As Emily hunts for answers, she finds out that she’s not the only one this is happening to—some of her classmates are changing as well. Who is turning these teens into monsters—and how many people will they kill to get what they want?
Finally, a paranormal book I liked! After reading countless romances for years I've found one that doesn't have an overbearing romance. My long search has finally ended!
I have never read a werewolf novel mainly because I was hesitant to be disappointed by rip-offs of Big Wolf on Campus. Instead Vesper was quite a surprise with it's refreshing and original take on werewolves. It reminded me a lot of the Uglies series in that everything is based on science and realism rather than fantasy, and that eventually questions will be answered rather than just having readers suspend their belief for the whole series.
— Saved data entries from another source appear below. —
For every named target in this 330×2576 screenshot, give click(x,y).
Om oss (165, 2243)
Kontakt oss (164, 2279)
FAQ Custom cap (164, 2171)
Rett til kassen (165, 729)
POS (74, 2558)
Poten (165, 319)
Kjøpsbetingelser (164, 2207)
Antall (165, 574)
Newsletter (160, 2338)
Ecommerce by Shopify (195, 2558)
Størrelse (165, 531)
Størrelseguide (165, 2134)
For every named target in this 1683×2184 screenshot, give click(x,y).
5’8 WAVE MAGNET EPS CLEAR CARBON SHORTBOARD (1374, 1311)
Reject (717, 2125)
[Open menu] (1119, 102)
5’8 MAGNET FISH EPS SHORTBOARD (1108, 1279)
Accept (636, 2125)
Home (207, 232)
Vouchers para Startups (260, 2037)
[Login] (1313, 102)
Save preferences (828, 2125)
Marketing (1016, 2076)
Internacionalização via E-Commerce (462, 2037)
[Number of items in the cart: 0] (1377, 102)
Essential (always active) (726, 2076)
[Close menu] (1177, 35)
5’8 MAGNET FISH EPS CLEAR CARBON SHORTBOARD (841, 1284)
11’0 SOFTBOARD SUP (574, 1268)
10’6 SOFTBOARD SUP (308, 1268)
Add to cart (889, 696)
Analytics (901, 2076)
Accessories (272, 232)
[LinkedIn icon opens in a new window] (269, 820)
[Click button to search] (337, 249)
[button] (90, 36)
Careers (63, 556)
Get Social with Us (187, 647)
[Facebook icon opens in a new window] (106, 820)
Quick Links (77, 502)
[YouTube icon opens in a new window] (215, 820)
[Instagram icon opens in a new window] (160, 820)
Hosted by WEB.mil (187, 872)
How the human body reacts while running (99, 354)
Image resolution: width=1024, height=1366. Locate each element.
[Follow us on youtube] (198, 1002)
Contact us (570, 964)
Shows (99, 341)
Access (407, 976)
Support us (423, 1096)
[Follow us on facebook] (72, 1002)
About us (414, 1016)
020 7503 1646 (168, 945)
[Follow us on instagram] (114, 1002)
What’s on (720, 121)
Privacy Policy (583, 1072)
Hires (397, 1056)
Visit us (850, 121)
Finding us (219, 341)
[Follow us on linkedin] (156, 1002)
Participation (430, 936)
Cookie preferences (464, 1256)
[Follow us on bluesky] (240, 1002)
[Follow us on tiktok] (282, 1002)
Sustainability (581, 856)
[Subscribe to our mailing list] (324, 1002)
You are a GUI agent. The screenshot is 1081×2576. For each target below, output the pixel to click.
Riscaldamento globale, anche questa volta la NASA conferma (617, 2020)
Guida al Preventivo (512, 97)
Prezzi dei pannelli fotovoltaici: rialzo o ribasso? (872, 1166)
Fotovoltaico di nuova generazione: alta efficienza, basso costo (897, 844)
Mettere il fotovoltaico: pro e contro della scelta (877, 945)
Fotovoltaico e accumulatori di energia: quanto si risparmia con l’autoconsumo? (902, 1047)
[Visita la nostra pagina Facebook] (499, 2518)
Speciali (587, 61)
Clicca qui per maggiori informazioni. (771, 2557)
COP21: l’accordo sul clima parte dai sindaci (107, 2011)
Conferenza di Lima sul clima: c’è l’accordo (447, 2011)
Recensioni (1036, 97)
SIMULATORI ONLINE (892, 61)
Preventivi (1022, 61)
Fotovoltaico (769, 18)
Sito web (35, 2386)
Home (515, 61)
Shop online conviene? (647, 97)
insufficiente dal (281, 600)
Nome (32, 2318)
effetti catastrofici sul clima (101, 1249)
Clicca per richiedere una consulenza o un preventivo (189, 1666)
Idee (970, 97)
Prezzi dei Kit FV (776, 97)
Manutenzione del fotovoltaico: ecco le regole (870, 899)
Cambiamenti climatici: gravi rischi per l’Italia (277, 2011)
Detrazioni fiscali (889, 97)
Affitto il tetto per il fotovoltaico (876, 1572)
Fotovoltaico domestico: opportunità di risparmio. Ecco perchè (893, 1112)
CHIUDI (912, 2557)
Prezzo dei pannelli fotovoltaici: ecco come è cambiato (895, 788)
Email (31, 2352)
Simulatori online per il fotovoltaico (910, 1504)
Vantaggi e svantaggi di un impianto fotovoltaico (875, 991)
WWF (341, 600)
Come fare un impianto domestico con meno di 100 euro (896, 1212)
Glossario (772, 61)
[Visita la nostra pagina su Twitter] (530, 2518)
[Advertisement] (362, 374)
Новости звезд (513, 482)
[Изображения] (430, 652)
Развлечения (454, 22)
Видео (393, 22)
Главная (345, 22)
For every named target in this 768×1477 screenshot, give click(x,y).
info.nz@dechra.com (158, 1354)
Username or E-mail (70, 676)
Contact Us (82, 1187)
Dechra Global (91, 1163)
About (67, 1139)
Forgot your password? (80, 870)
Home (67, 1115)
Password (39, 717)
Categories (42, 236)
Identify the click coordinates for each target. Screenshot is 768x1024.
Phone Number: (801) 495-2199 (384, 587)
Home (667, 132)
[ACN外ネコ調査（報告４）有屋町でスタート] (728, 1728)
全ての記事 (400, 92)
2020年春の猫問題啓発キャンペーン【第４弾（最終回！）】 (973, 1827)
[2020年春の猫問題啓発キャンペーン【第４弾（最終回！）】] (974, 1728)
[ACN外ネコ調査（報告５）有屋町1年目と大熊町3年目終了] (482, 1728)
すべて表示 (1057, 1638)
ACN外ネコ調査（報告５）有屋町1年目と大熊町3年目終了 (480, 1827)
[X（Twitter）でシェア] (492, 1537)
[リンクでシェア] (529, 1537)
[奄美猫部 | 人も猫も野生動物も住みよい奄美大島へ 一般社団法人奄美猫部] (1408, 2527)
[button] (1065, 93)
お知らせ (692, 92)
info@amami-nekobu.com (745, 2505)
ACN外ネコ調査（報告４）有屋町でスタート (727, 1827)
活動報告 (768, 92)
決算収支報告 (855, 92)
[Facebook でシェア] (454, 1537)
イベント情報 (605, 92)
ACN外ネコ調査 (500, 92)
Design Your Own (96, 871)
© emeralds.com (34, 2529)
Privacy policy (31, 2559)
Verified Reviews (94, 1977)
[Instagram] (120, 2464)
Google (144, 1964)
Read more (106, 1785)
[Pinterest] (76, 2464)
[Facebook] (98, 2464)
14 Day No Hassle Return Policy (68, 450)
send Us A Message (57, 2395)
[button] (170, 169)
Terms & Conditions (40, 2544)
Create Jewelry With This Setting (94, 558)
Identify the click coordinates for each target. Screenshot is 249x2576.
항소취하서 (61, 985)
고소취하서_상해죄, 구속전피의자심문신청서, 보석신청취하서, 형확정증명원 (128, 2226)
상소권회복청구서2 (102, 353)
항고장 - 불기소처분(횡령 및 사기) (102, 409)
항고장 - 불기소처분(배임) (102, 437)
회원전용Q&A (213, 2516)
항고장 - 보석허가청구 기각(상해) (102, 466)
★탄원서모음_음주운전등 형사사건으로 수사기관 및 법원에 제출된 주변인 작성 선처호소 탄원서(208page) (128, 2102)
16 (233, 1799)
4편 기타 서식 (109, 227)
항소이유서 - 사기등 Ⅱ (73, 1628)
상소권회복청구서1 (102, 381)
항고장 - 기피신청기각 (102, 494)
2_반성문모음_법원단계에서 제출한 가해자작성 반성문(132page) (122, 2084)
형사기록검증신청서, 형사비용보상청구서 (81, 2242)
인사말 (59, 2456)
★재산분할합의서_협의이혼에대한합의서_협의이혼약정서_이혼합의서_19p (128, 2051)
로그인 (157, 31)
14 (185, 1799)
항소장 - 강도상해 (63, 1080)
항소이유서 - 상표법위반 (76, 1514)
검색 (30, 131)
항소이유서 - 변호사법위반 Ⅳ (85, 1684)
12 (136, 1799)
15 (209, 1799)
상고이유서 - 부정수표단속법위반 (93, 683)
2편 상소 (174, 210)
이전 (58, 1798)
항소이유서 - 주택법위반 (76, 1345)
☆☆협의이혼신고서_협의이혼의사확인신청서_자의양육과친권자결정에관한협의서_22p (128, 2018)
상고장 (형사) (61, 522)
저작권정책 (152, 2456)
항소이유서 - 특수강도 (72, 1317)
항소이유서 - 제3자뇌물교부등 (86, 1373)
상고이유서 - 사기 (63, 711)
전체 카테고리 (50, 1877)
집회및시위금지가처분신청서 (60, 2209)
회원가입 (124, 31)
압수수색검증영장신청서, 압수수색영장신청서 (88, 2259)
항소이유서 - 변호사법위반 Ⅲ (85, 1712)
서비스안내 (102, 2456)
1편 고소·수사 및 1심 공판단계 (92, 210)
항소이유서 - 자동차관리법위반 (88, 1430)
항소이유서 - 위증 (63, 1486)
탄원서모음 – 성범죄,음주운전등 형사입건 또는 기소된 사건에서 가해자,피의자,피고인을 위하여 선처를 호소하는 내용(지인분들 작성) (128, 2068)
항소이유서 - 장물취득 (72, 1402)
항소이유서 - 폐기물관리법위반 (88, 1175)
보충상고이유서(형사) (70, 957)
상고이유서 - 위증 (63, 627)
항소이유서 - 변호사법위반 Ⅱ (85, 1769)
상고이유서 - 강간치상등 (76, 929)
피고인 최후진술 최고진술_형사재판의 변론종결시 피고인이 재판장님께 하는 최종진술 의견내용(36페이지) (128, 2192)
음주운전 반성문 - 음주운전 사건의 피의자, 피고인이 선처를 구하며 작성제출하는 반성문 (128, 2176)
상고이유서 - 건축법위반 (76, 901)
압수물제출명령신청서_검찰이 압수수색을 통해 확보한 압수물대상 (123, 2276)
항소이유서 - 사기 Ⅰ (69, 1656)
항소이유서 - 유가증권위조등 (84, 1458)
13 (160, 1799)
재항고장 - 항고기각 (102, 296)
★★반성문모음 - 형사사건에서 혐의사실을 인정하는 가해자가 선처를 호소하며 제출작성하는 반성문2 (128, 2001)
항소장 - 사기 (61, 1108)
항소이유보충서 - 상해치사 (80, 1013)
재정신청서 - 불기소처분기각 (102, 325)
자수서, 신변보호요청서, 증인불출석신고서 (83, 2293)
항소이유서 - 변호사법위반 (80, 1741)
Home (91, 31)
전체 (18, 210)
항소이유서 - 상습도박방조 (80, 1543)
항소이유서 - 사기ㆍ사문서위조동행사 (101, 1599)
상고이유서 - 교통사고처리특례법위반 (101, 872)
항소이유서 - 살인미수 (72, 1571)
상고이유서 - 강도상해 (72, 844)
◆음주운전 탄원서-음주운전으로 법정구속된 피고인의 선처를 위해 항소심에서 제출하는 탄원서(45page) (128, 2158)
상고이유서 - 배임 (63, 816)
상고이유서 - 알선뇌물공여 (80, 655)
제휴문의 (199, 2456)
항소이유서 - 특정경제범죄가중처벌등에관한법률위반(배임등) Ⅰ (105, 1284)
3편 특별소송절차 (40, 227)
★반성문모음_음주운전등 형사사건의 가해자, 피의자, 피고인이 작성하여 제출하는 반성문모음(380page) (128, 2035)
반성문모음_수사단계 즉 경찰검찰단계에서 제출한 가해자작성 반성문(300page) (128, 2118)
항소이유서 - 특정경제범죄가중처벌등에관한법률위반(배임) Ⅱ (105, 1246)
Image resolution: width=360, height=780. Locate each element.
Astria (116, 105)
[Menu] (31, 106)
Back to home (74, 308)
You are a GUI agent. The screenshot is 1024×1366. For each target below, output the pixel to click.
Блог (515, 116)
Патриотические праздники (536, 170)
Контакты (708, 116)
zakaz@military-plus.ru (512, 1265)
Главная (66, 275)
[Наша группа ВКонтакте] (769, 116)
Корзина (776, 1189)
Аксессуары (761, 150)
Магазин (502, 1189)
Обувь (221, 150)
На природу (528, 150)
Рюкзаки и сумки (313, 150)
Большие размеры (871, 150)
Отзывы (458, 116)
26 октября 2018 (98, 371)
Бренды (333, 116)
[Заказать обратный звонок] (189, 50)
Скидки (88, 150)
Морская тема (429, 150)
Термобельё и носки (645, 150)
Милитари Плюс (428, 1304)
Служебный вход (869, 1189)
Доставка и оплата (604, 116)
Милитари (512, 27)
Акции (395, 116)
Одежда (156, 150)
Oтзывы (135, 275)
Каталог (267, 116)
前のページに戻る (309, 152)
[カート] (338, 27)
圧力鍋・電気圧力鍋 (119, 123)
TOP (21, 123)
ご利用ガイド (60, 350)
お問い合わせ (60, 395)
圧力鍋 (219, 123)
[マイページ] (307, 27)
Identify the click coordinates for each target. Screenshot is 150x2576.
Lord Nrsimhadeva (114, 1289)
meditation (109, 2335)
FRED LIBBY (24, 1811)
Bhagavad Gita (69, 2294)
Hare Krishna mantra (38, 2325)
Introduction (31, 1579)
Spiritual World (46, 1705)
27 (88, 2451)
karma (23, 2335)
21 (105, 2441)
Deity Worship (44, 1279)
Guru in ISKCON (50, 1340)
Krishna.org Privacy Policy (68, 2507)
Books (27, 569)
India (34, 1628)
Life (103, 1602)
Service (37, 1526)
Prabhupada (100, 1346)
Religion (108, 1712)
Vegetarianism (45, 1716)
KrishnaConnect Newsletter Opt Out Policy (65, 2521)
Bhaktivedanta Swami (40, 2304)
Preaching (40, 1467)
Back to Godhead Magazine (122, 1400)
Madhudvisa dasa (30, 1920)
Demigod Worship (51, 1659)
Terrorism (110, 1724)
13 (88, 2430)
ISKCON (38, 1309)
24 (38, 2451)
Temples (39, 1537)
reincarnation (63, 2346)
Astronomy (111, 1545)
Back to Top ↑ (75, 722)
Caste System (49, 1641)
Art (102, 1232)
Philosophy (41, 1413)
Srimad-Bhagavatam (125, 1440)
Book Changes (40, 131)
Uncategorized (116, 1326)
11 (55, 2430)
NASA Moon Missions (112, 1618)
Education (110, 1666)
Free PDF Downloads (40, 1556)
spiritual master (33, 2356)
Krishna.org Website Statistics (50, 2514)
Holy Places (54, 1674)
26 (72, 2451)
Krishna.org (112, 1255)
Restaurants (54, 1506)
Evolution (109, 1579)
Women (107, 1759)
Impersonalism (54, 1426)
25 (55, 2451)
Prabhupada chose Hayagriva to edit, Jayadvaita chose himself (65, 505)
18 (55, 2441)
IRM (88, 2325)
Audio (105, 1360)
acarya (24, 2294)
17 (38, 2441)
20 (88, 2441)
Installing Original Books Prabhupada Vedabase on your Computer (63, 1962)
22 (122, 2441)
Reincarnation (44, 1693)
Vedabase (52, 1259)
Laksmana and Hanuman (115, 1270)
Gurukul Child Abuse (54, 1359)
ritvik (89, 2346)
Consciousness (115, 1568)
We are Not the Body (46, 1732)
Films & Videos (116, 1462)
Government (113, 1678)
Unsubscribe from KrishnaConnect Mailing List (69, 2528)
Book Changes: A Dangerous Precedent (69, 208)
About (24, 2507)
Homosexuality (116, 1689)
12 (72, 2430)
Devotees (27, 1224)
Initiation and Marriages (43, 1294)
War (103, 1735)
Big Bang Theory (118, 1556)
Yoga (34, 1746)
I also enjoyed how Emily didn't just wake up one day, find out she was a werewolf, and go hunt; the stages, the revelation, the hesitation, the disbelief were all so beautiful written.
My favourite aspects of Vesper were it's originality and realism. It was so refreshing to read a fantasy/paranormal novel that didn't have a crazy romance, instead offering a simple, realistic scenario. Most novels these days (and most of the ones I read) are written by females, so it was really cool to delve into a male author's perspective of a teenage girl. Also most authors forget parents and other restrictions teenagers may face and I was impressed with how Emily wasn't able to just "sneak out" and not be caught every night, but rather faced repercussions by her family and friends. Paranormal books are known for their uncharacteristic violence, passionate romance, but never for their humour, which Vesper had plenty of.